Кстати, еще одно открытие с декабрьских протестов: пользователями Айфонов активно использовался открытый AirDrop для обмена «нелегальными» фотографиями и видео. Все другие доступные большинству каналы были абсолютно прозрачны для партии. Буквально через пару недель Apple отключили эту функцию для пользователей в Китае.

bregalad пишет:

Очень простые алгоритмы (Диффи-Хеллмана и т.п.) позволяют сгенерировать ключ шифрования только на одну сессию, при этом информация для генерации общего ключа передается по открытому каналу (подслушивание не даёт ничего). Ни провайдер, ни ты сам не имеют никакой секретной информации.

Это можно при необходимости обойти использую метод "человек посередине", MITM (Man in the Middle). В промежутке ставится прокси, который выдаёт себя за противоположную сторону, каждая из сторон обменивается ключами с прокси, предполагая, что обменивается с конечной стороной, а на самом деле они общаются с посредником.

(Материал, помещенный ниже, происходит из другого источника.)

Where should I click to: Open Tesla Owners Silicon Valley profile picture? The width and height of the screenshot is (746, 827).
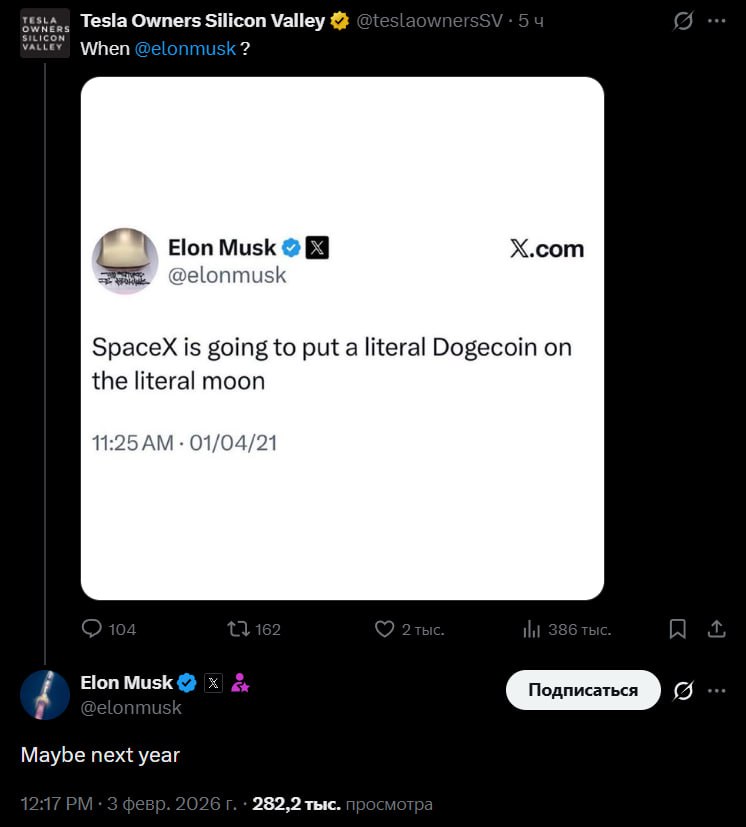45,33
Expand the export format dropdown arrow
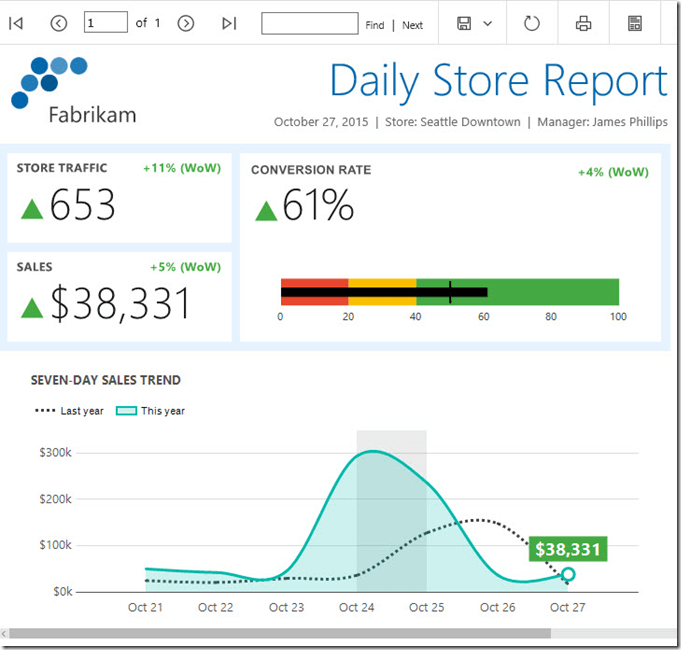This screenshot has height=650, width=681. (x=488, y=23)
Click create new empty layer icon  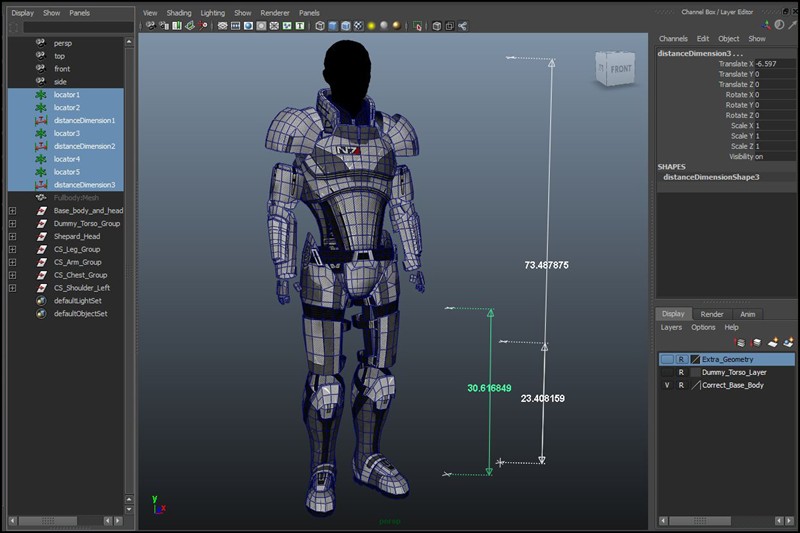[773, 342]
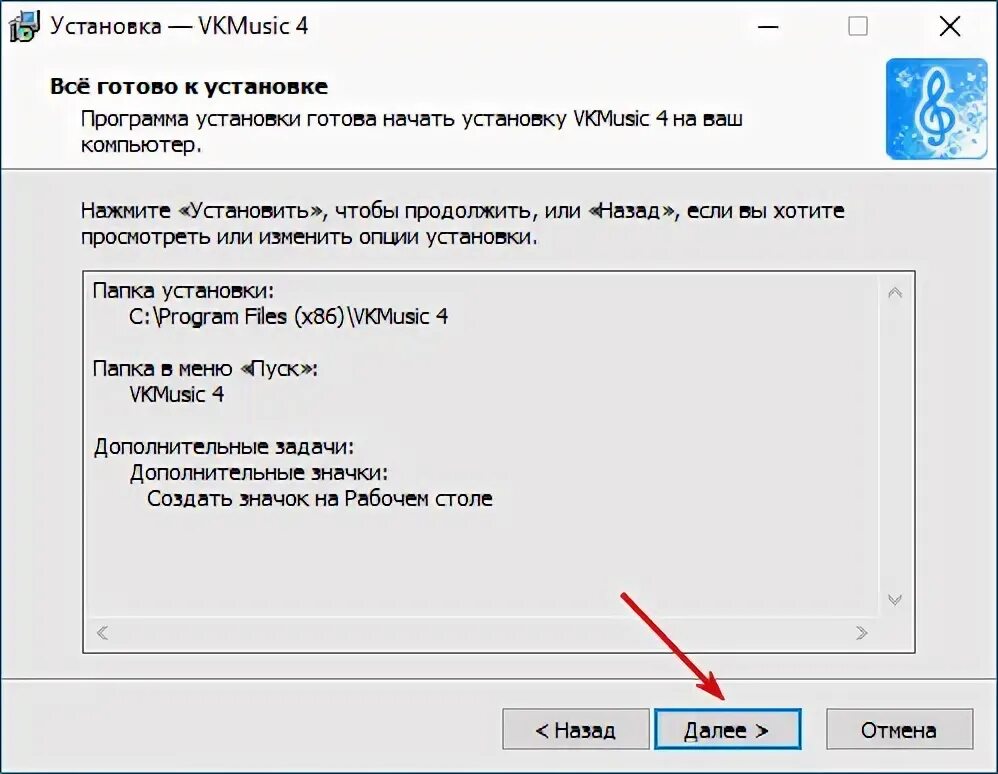Click the summary box scroll-left arrow
The image size is (998, 774).
click(102, 633)
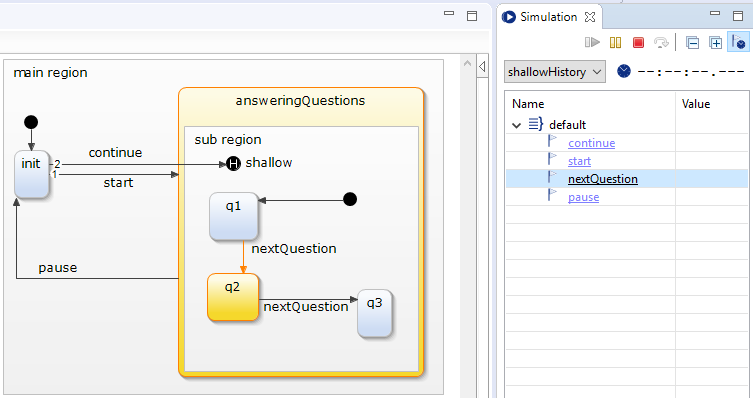The height and width of the screenshot is (398, 753).
Task: Toggle the timed events flag icon
Action: coord(739,42)
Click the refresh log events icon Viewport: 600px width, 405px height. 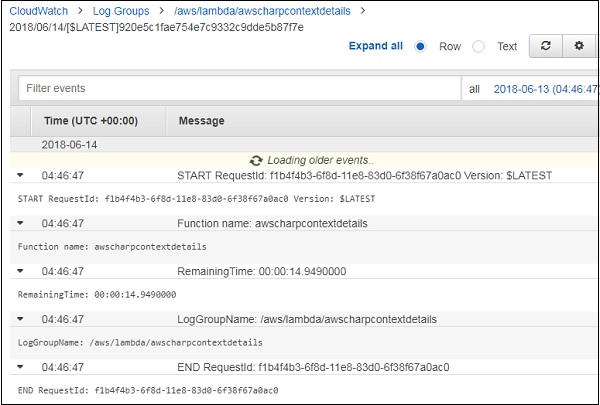(x=545, y=47)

К слову, важно, что-то подобное можно проводить и с обычным интернет-трафиком. Сейчас он в основном шифрованный. У сайтов есть сертификаты, благодаря которым MITM не внедришь. Но в браузер можно встроить дополнительный сертификат, то атака становится возможной. Например в российские браузеры, в Яндекс-браузер и некоторые другие такой сертификат встроен, это сертификат от минцифры. Его можно самостоятельно поставить на любой браузер, в компании в браузеры встраивают свои сертификаты, чтобы контролировать трафик сотрудников, это достаточно обычная практика.

Вот, если люди пользуются Яндекс-браузером, то в принципе несложно со стороны государства организовать прослушку их трафика. Это правда нельзя сделать незаметно, кто понимает и полезет проверять, это заметит. Пока не было сообщений, вроде бы, что вот как-то это массово применяется. Но в перспективе возможно.

Тарантино пишет:

Но в браузер можно встроить дополнительный сертификат, то атака становится возможной.

Мы когда ездили на Универсиаду в Казахстан, там как раз установка государственного сертификата стала обязательной для всех. А некоторые китайские корневые сертификаты уже попали во многие официальные бандлы.

Murchik
Это было когда-то довольно давно, но потом браузеры стали с этим бороться и они отменили, ещё до смены власти. Сейчас тоже ничего там такого нет, весь интернет работает относительно свободно, без установки дополнительных сертификатов или чего-то такого, в общем всё намного-намного свободнее по этой части, чем в РФ.

bregalad пишет:

Очень простые алгоритмы (Диффи-Хеллмана и т.п.) позволяют сгенерировать ключ шифрования только на одну сессию, при этом информация для генерации общего ключа передается по открытому каналу (подслушивание не даёт ничего). Ни провайдер, ни ты сам не имеют никакой секретной информации.

Все подобные механизмы имеют одинаковую проблему - взломщик посредине.
Когда кто-то перехватывает трафик, и подменяет его на свой.
Открытый ключ (или какие-то данные для его создания, не принципиально) передается по открытому каналу, но взломщик его перехватывает и дальше транслирует уже свой открытый ключ.
Ты зашифровываешь информацию по открытому ключу взломщика и посылаешь ответ, он его расшифровывает, и вновь зашифровывает исходным открытым ключом, и посылает ответ исходному автору.
Понятно, что такое не сможет проделать рядовой взломщик, но организовать подмену траффика на уровне провайдера вполне реально.
С квантовым шифрованием не просто так пытаются работать.

Тарантино пишет:

Вот, если люди пользуются Яндекс-браузером, то в принципе несложно со стороны государства организовать прослушку их трафика.

Встраивать в наше время прослушку в софт - глупее не придумаешь.
Это быстро выяснится, тем более, что сам браузер на базе Chromium'а, ничего особо нетривиального и нестандартного там нет.
Намного эффективнее поставить прослушку у провайдера, ты даже не узнаешь, что за тобой следят.